Canada’s telecoms make for some of the best investment options on the market for both growth and income-seeking investors, especially given the volatility we’ve seen in the past month.
Part of this stems from the relatively secure and regulated market in Canada, and part stems from the lack of any real competition that a natural disruptor to the market which would spur innovation and a pricing war.
Rogers Communications Inc. (TSX:RCI.B)(NYSE:RCI) is one of the top telecoms in the country, offering wireless, wired, internet and TV segments in addition to owning an enviable portfolio of media assets that consists of both radio and TV stations, as well as a stake in professional sports teams.
But how does Rogers pose as an investment option? Let’s take a look at what the company offers as well as its most recent quarterly update.
Quarterly results are strong
Revenue in the most recent quarter saw gains of 3% over the same quarter last year, while EBITDA also saw growth of 8% in the same period.
The growth was impressive enough for the company to raise full-year guidance numbers for both adjusted EBITDA and free cash flow for the remainder of the year.
Rogers internet segment also realized promising growth of 35,000 net additions in the quarter, surpassing the same period last year.
Wireless subscriber growth remains a top priority for telecoms, and the two primary metrics of concern for telecoms are subscriber growth and churn. Rogers came in strong on both of these, with post-pay churn reflecting the best numbers in nearly a decade.
The future of wireless in Canada
In a recent interview, Phil Lind, vice-chairman of Rogers alluded to the point that the telecom sector in Canada is bound to undergo some consolidation, particularly seeing that Rogers’ telecom peers south of the border are already undergoing billion-dollar mergers.
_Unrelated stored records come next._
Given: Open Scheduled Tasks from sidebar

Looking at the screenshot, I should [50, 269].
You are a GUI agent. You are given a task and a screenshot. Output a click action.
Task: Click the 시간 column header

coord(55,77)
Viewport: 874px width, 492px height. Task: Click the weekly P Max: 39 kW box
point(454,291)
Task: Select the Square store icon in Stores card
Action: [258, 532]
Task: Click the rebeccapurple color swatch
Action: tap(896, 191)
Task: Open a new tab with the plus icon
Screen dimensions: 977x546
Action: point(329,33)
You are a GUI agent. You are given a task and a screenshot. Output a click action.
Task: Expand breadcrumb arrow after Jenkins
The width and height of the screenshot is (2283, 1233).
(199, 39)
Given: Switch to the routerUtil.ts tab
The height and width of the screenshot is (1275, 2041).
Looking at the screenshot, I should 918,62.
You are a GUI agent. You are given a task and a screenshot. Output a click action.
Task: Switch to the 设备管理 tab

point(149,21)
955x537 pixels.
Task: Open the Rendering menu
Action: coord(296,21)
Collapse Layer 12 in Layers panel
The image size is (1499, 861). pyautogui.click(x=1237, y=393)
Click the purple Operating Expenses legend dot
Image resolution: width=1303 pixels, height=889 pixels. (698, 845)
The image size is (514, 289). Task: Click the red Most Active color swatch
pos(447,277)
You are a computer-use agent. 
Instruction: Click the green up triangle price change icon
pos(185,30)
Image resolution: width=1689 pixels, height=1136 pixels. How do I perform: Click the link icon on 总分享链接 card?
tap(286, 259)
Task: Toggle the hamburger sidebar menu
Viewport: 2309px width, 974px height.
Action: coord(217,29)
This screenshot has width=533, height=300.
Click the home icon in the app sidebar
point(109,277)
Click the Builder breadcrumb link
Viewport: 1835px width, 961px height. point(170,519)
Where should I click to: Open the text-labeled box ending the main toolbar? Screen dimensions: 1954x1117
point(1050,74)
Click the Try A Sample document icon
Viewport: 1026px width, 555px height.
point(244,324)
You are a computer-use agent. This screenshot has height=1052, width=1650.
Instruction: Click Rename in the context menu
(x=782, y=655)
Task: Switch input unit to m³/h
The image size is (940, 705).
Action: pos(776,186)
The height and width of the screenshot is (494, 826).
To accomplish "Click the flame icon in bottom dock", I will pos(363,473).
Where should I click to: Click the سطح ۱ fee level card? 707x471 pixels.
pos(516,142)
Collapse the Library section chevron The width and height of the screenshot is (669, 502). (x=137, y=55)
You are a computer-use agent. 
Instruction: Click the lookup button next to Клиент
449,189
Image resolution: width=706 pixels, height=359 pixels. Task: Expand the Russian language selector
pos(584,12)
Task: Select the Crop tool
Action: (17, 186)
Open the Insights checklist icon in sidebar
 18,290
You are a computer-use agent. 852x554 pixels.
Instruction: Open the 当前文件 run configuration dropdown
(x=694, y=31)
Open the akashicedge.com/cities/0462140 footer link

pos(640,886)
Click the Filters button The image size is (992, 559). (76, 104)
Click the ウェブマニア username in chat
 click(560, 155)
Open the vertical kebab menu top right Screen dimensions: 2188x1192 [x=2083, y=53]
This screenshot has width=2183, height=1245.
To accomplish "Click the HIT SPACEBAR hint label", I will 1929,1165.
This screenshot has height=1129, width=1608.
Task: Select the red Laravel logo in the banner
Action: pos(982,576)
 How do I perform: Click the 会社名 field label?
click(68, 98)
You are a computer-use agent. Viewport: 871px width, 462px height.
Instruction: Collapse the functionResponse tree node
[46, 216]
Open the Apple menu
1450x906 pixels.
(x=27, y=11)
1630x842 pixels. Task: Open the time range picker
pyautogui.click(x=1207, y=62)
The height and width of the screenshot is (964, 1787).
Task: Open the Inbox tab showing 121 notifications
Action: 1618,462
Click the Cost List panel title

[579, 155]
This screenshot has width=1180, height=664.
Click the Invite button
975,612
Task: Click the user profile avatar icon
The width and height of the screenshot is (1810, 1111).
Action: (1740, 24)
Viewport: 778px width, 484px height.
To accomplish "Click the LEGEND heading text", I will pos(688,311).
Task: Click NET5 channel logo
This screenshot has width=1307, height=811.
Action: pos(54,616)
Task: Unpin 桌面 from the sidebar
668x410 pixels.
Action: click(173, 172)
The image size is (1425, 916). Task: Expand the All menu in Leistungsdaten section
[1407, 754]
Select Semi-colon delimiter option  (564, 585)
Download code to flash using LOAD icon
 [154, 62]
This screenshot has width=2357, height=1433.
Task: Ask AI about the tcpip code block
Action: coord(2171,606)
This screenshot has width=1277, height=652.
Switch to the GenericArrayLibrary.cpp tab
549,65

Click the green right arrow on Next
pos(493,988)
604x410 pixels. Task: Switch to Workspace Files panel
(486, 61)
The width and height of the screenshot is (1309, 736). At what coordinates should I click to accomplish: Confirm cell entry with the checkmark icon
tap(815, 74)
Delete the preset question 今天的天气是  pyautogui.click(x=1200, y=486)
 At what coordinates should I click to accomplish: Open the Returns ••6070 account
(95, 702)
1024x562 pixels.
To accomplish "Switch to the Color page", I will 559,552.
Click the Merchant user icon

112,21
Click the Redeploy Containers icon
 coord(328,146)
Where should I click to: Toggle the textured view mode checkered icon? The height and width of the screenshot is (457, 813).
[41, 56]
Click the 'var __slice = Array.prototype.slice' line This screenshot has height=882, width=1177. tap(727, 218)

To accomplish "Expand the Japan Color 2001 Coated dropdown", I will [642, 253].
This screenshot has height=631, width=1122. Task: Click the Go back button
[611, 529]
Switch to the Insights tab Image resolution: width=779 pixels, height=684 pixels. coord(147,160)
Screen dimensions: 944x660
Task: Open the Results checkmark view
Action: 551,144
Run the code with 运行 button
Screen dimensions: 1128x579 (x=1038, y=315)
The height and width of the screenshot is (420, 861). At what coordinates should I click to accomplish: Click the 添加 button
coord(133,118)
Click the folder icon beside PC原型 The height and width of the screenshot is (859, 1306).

According to Lind, part of the problem is that there are too many telecoms in the market given Canada’s market size. Apart from Rogers, the two other large telecoms are steadily welcoming a third major competitor through Shaw Communications‘ Freedom mobile, which is posed to be a major disruptor for the sector by offering attractive pricing, contract-free terms, and a real alternative to the incumbent three big telecoms.
While the threat from Shaw is real, there’s also a major opportunity emerging: 5G.
5G networks offer next-generation connectivity options for wireless users, which effectively translates into better coverage, substantially more connectivity options and data transfer speeds that far exceed anything on the market today.
For consumers, those enhancements will help usher in a wave of IoT and VR experiences, as well as finally enabling the bandwidth necessary for a truly autonomous driving experience.
Rogers is currently testing 5G networks in both Toronto and Ottawa, and major carriers and device manufacturers around the world are targeting 5G devices to be on the market and supported within the next year.
Should you invest in Rogers?
There’s plenty to love about Rogers, but the investment may not fit the stereotype that a typical telecom-seeking investor wants.
On the one hand, Rogers offers incredible growth prospects, and the company’s transformation to grow subscribership and retain customers is taking hold. In a similar vein, Rogers’ new IPTV offering is a highly-anticipated solution that customers have been asking for and should begin to show significant growth over the next few quarters.
In other words, Rogers is a great growth-focused investment if that’s what you’re looking for.
On the other hand, as an income investment, Rogers does offer a respectable quarterly dividend that yields 2.88%, but Rogers hasn’t provided a hike to that dividend in some time, resulting in its peers offering a better return as an income investment.
In short, if your focus is growth, Rogers is a great stock to buy and watch grow, but if your primary objective is income, you may be better off selecting another investment.